I Giorni delle Arance «è una storia che parla d'amore per la vita», il regista Matteo De Liberato introduce così il suo film, invitandoci a proseguire con la visione senza voler aggiungere altro.

Dettaglio di Marta Nuti e Radu Murarasu ne I giorni delle arance
Dettaglio di Marta Nuti e Radu Murarasu ne I giorni delle arance

La scena si apre sulla visita inattesa di Padre Robert, un giovane prete che Daiana, rinchiusa in una cella in Romania, riceve poco prima di essere condannata a morte. La donna si trova in prigione dopo aver aperto gli occhi molti anni prima, oppure per aver creduto di non avere più nulla da perdere.


I giorni delle arance si trasforma nel corso di un'estate a Pescara, dall'idea di «una donna che per amore potesse fare un sacrificio grandissimo». A questo primo input si unisce il successivo ascolto di un racconto riguardante il vissuto di una persona molto vicina al regista. Da questo racconto si scopre come in un tempo lontano quando arrivavano le arance tutto veniva percepito come una festa. E per mantenere vivo il ricordo di questo momento, la sua protagonista ora si sofferma su un dettaglio di quando era bambina. Quando, per non perdere la traccia di quest'atmosfera di festa, tra i presenti attorno a lei si usava spalmare le arance sul proprio naso.

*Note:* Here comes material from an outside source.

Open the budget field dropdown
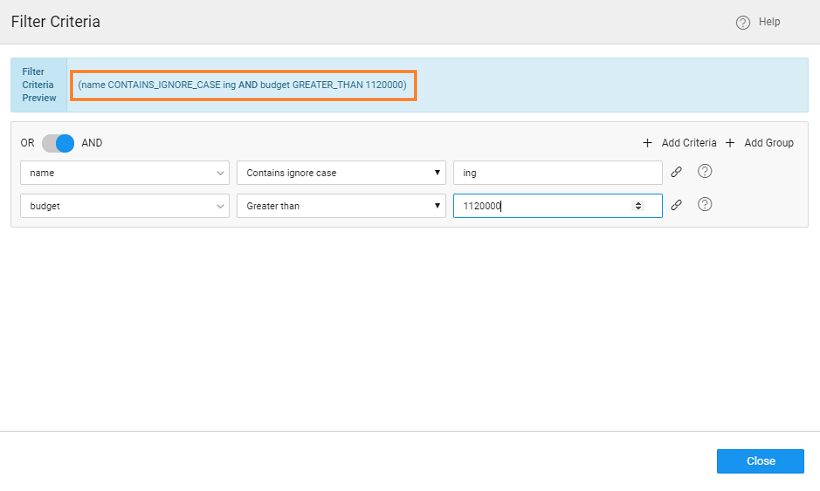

Un istante visivo quest'ultimo che dopo la visione riporta alla mente allo spettatore una scena di Ricordi? (2018) il film di Valerio Mieli con Luca Marinelli (Lui) e Lidia Caridi (Lei).

Ad un certo punto, nel film di Mieli, Marinelli (Lui) annusa un profumo in quella che somiglia a un'antica bottega di profumi artigianali o a un portale per un altro tempo, nascosto all'interno di un vicolo e illuminato soltanto dalla luce affusolata che cala dai lampioni sui sampietrini.


Nonostante sia stato girato in Italia nel 2021, I Giorni delle arance permette alla Romania di un altro tempo di divenire un'eco credibile. Il film ha iniziato a prendere forma, racconta il regista, attraverso la sua coraggiosa sceneggiatura, ossia grazie a una scrittura alimentata da un particolare quesito. Quello basato sulla vicendevole curiosità di scoprire cosa potesse voler dire girare in una lingua non tua e soprattutto mettersi alla prova.


Sebbene durante le riprese si sia voluto scoprire in che modo alcune parole della seconda lingua in azione potessero somigliare sempre di più all'italiano, la sfida più grande per il regista sarebbe stata quella «di immaginare la vita nel carcere» che ne I Giorni delle arance rappresenta il cuore del film. Il lavoro con gli attori inoltre, spiega Matteo De Liberato, è stato fondamentale.


In seguito alla visione del film risulta molto difficile per lo spettatore dimenticare gli sguardi e le esitazioni dei suoi protagonisti, di Daiana (interpretata da Marta Nuti, nel presente, e Andrea Doaga, nei flash-back) e di Padre Robert (alias Radu Murarasu).


Il film attinge e restituisce l'immaginario della Romania sotto il regime di Ceausescu e lo fa attraverso una ricerca che ha previsto soprattutto la trasposizione del dono evocativo di una diretta testimonianza. Una voce dimostratasi in grado di trastormarsi - nella rielaborazione (tra attivismo e apprensione) - in uno scenario tanto universale quanto strettamente connesso all'Est Europa.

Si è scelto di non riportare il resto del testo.